### Problem description
For the entries that follow, retype exactly the lines from the one containing "Viewport: 755px width, 457px" to the one containing "Open Unión La Calera crest icon", inclusive, and only those. Images stay out of the copy.

### Provided data

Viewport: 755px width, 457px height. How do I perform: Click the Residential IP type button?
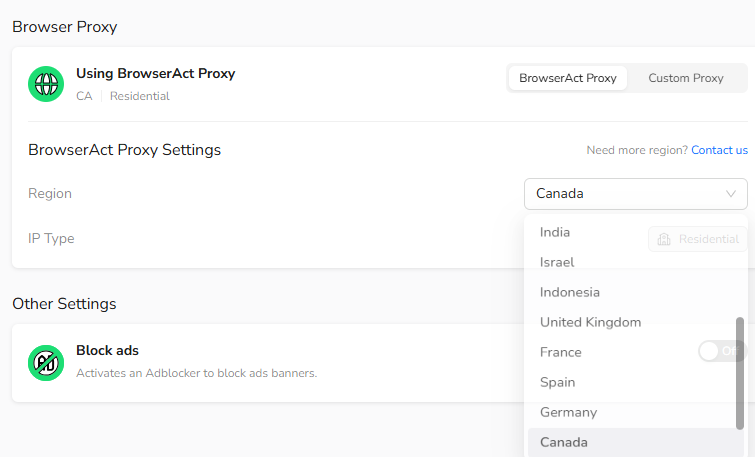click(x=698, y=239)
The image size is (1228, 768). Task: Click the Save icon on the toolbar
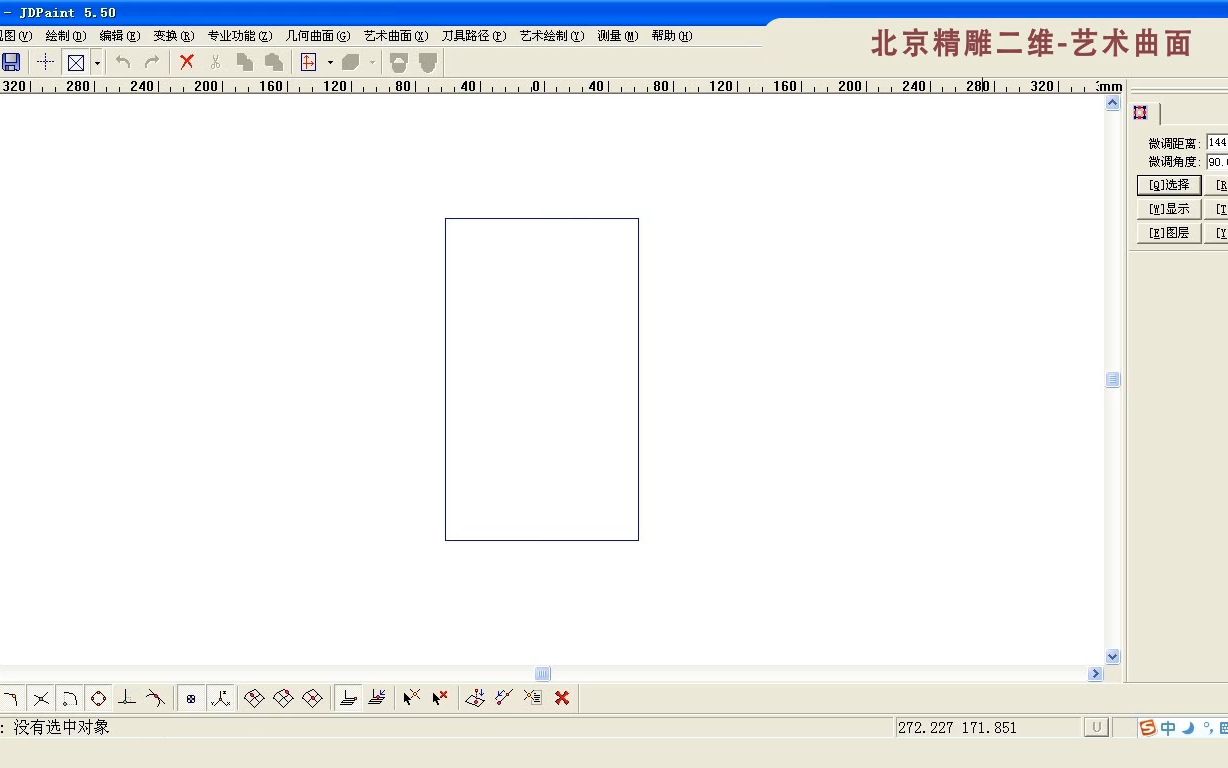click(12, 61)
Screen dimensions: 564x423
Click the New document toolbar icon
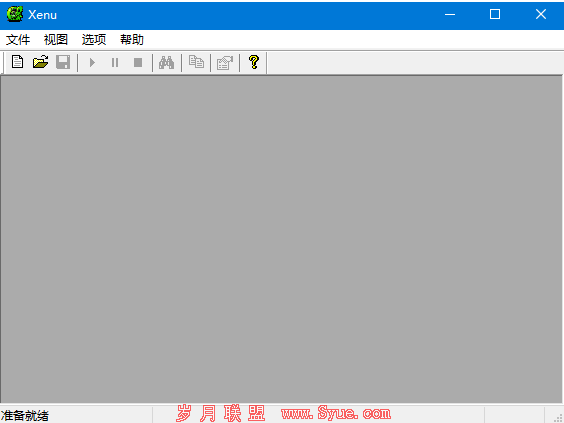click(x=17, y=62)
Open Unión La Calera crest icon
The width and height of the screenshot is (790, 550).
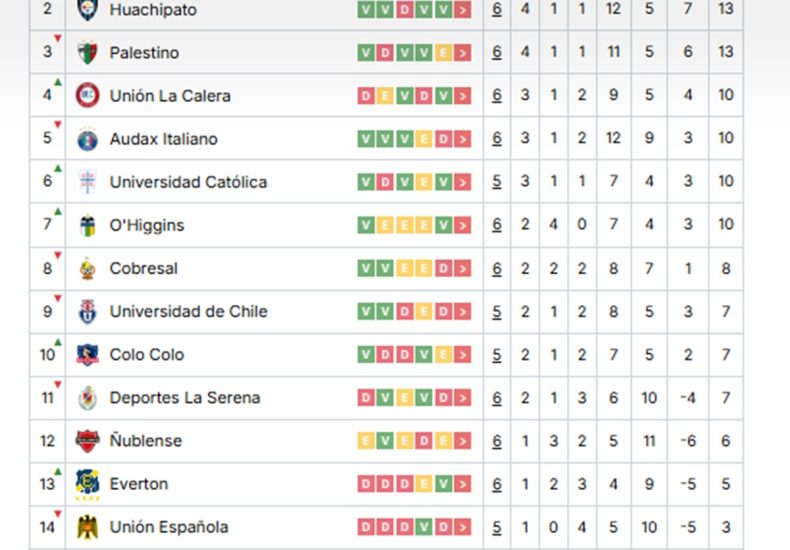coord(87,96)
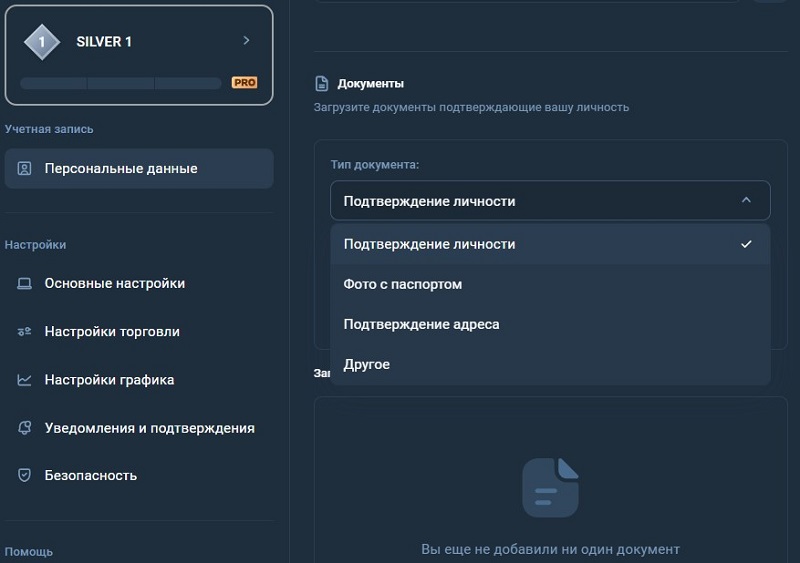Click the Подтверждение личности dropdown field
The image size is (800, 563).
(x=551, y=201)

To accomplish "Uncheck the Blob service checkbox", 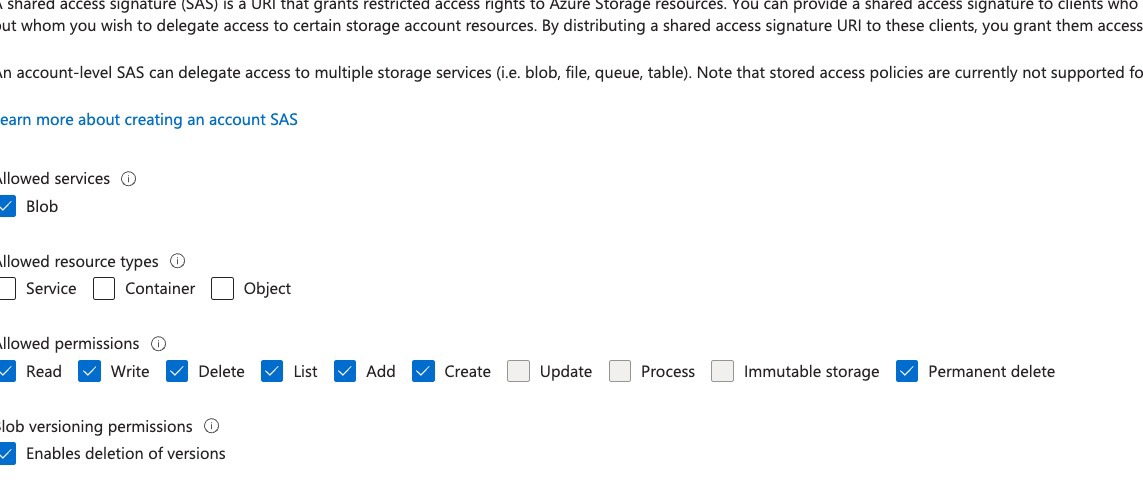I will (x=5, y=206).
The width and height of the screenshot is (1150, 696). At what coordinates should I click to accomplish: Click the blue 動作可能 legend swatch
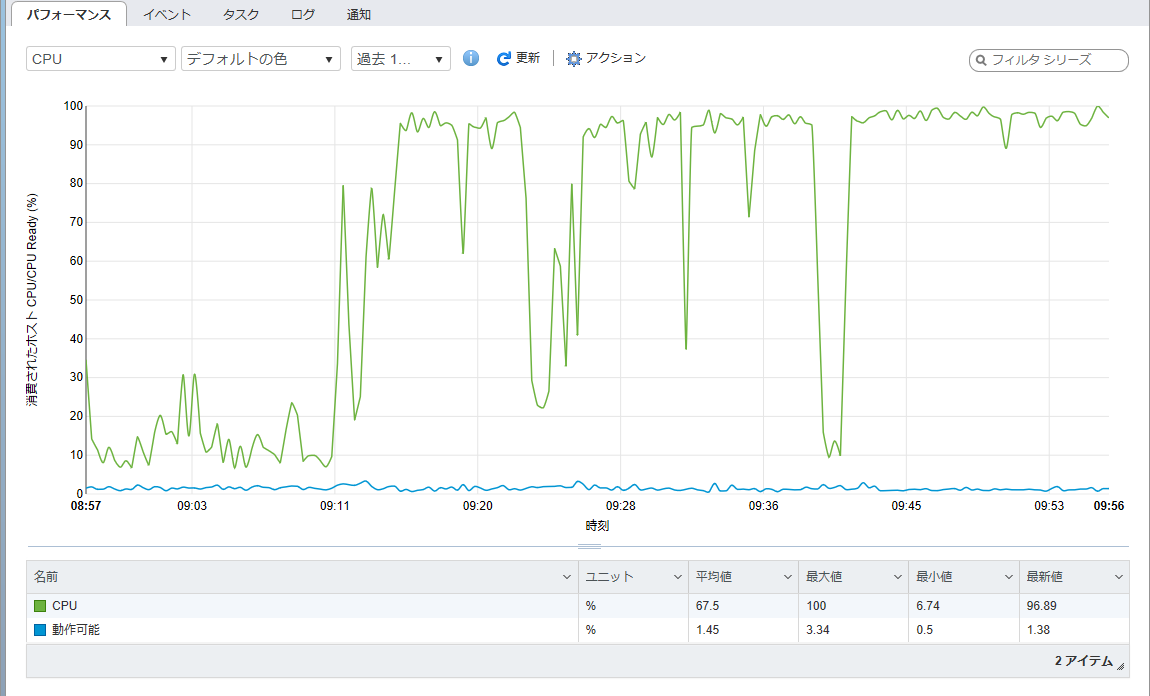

==

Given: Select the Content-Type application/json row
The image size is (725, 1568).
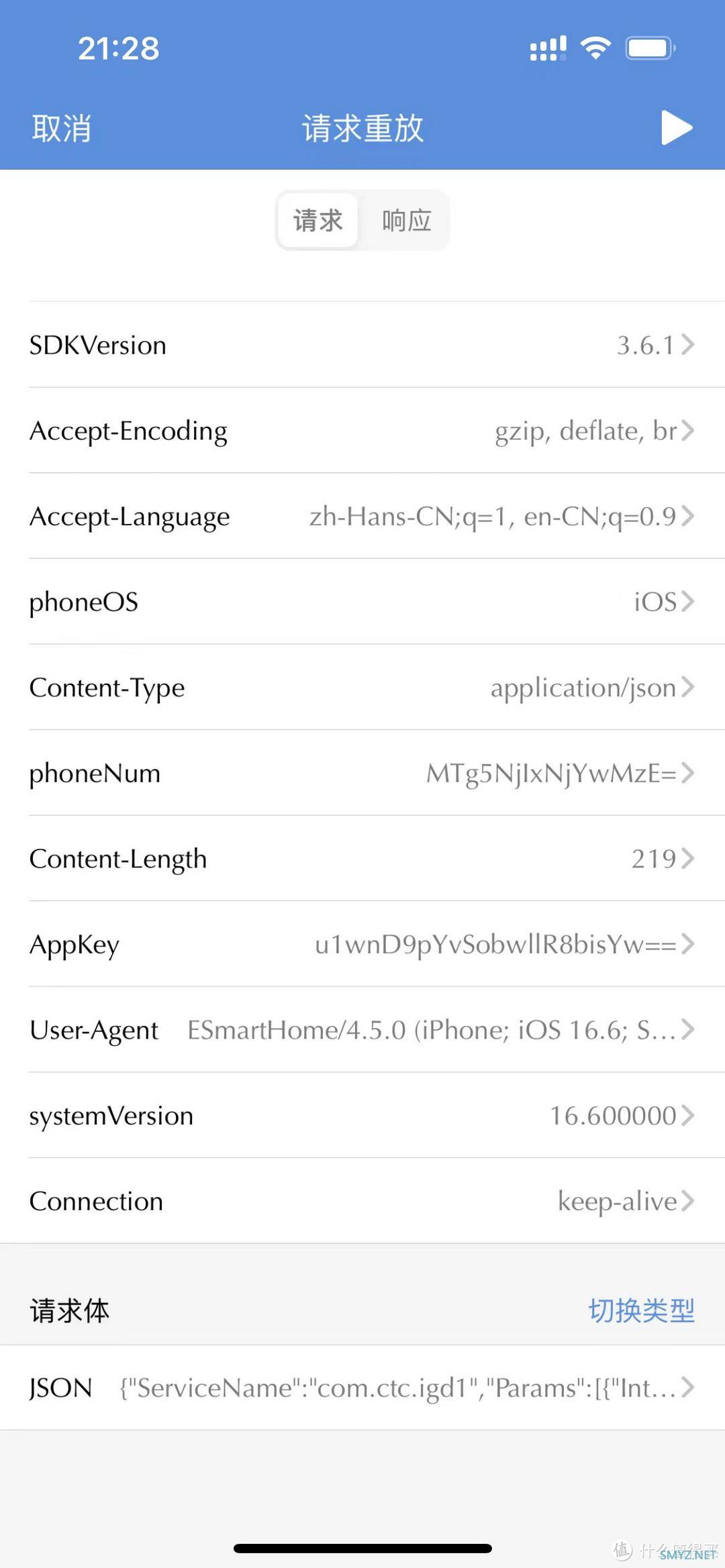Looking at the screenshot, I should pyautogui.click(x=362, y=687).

### Answer below
Viewport: 755px width, 457px height. How do I perform: Click the Residential IP type button?
click(x=698, y=239)
The image size is (1228, 768). Task: Click the Save icon on the toolbar
click(12, 61)
Screen dimensions: 564x423
Click the New document toolbar icon
click(x=17, y=62)
Open Unión La Calera crest icon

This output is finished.